This article dissects one of the most pragmatic solutions: mounting S3 buckets directly onto Kubernetes nodes using goofys, IAM roles, and DaemonSets, then exposing them to pods via hostPath volumes.
The approach I’ll detail is production-tested across workloads ranging from 500GB to 50TB+ datasets, handling everything from machine learning model registries to high-frequency data ingestion pipelines.
Key takeaway: This solution excels for unpredictable workload volumes and cost-sensitive scenarios, but introduces complexity and performance tradeoffs compared to AWS’s newer Mountpoint for S3 CSI driver.
The Storage Problem We’re Solving
Why Not Just Use S3 Directly?
Most applications already understand S3 APIs perfectly well. So why mount it as a filesystem?
Legacy Application Bind – Applications written in the 2010s expect POSIX file operations (open(), read(), write(), seek()). Retrofitting S3 SDK calls is often impractical.
Unpredictable Volume – Workloads that spike from 100GB to 5TB overnight (common in batch ML pipelines, data ingestion services). PersistentVolume provisioning + cost scales poorly; S3 billing is consumption-based.
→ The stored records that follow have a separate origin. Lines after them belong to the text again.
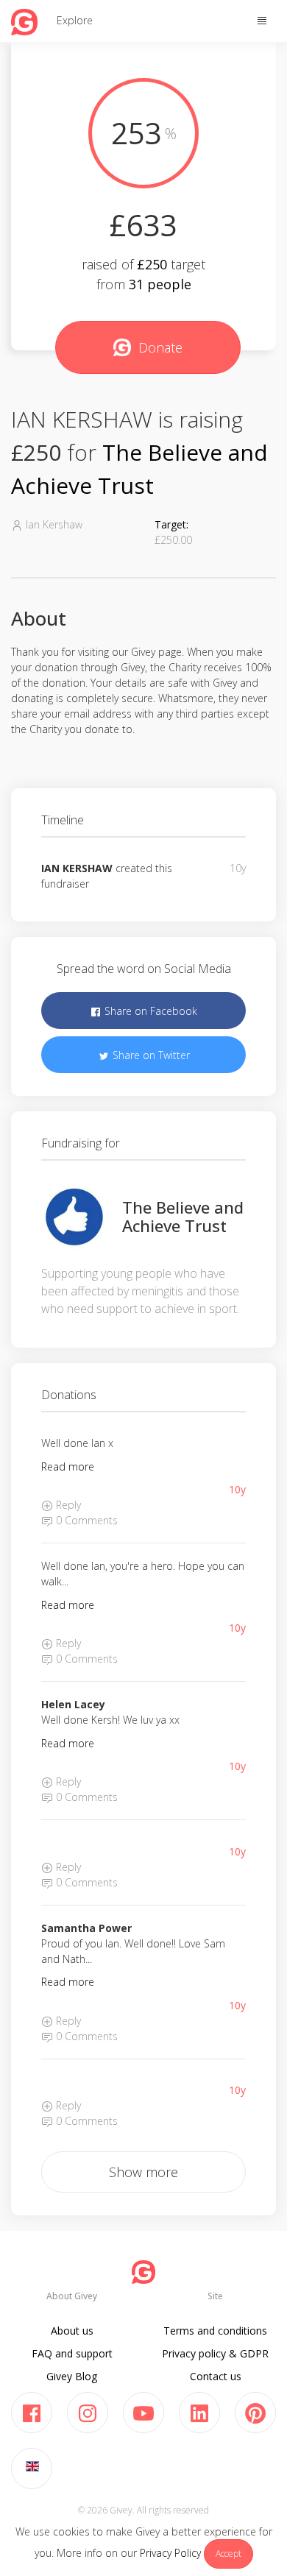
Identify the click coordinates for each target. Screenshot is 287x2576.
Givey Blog (71, 2376)
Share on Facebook (149, 1011)
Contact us (215, 2376)
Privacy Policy (170, 2553)
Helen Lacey (73, 1704)
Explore (75, 20)
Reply (67, 1505)
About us (72, 2331)
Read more (67, 1466)
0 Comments (85, 1520)
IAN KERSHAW (77, 868)
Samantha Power (86, 1928)
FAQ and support (72, 2353)
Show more (143, 2172)
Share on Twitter (150, 1055)
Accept (228, 2553)
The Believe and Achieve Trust (183, 1216)
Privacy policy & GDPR (215, 2353)
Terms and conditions (215, 2331)
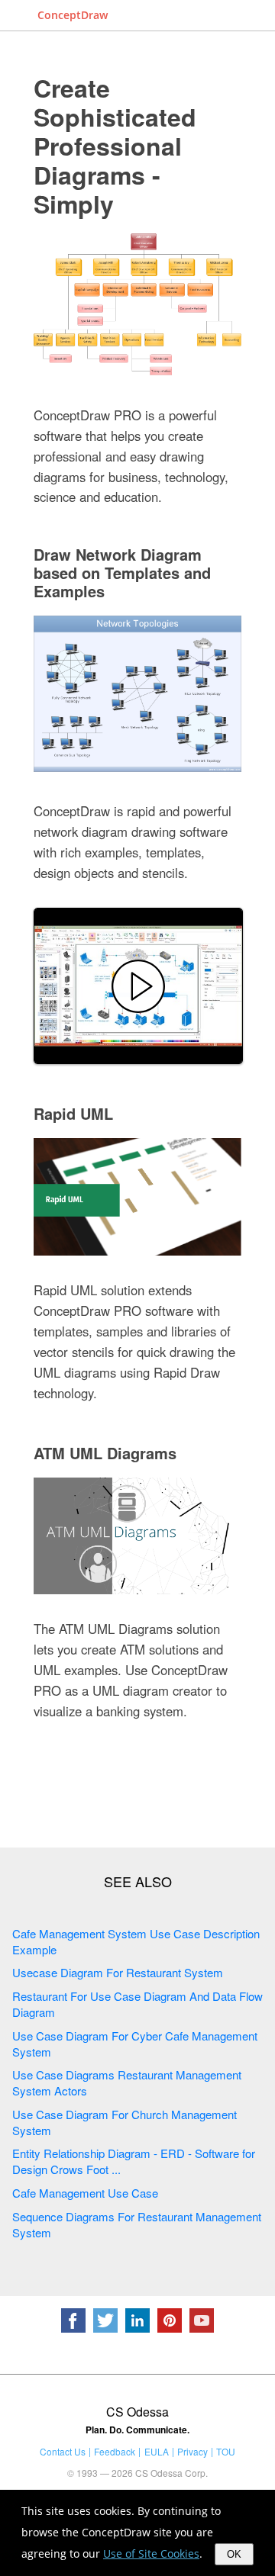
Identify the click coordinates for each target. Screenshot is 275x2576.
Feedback (114, 2451)
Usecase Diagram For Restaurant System (117, 1972)
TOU (225, 2451)
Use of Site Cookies (151, 2553)
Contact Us (63, 2451)
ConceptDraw (72, 15)
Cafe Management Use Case (85, 2193)
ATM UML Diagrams (105, 1453)
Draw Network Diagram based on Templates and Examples (122, 572)
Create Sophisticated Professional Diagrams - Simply (115, 145)
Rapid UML (73, 1113)
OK (234, 2554)
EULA (156, 2451)
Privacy (192, 2451)
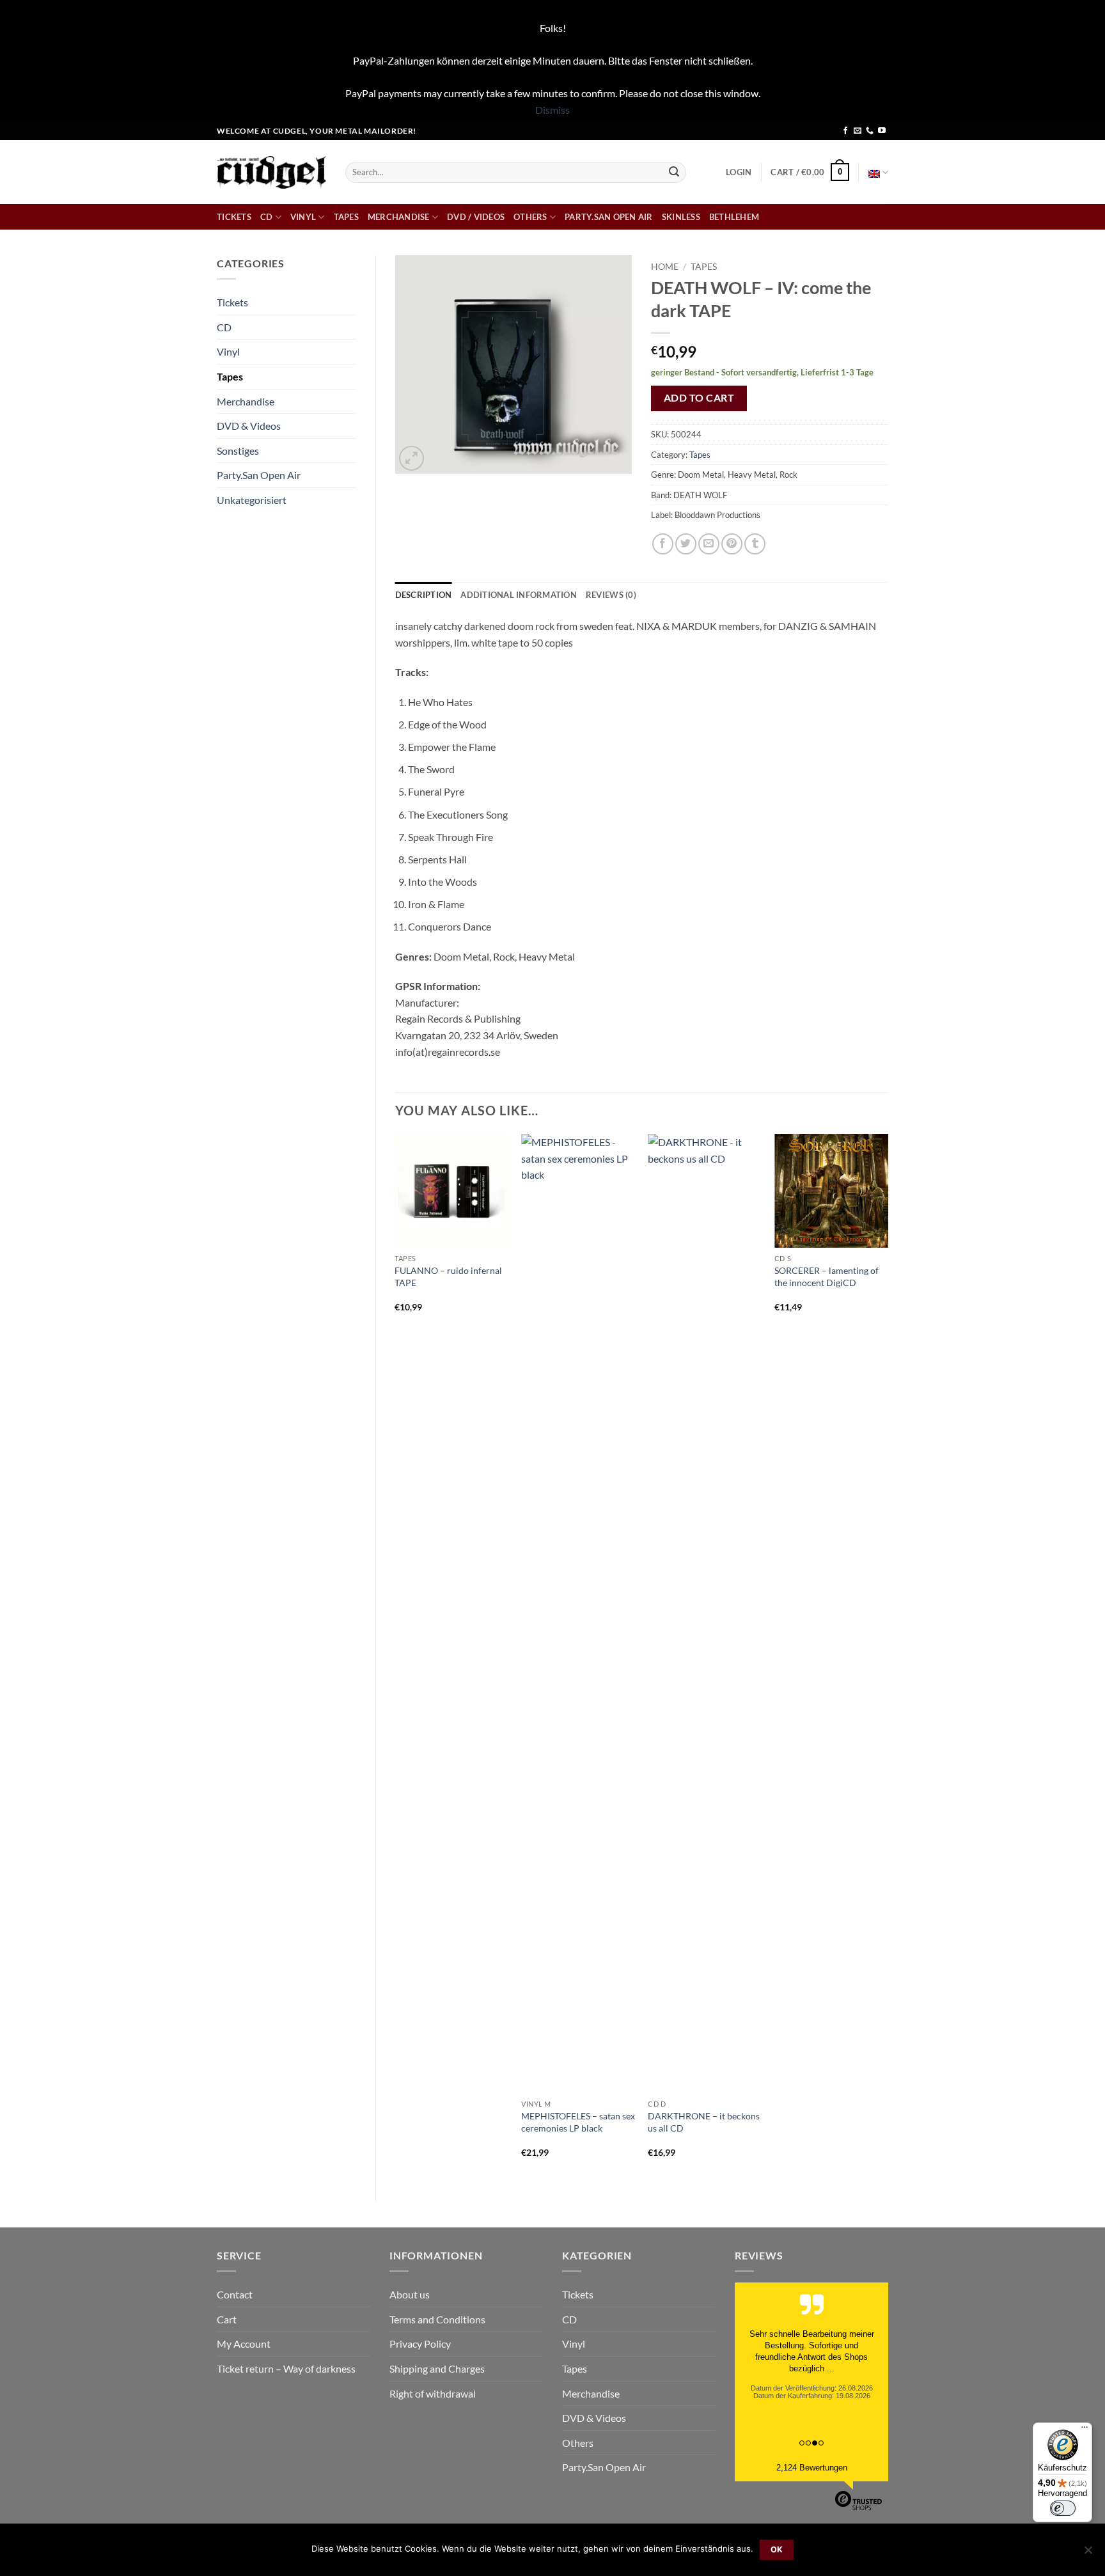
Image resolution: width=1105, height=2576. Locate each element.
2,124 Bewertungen (811, 2467)
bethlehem (734, 217)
Cost Arbitrage – S3 at scale is cheaper than EBS when you’re not hitting performance requirements that EBS enables. Our annual save: ~$40K by switching from 50TB of EBS to S3-backed mounts for archive data.
Multi-Node Data Sharing – Multiple pods across different nodes need read-only access to the same 2TB model registry. Syncing via S3 is simpler than NFS or EFS at this scale.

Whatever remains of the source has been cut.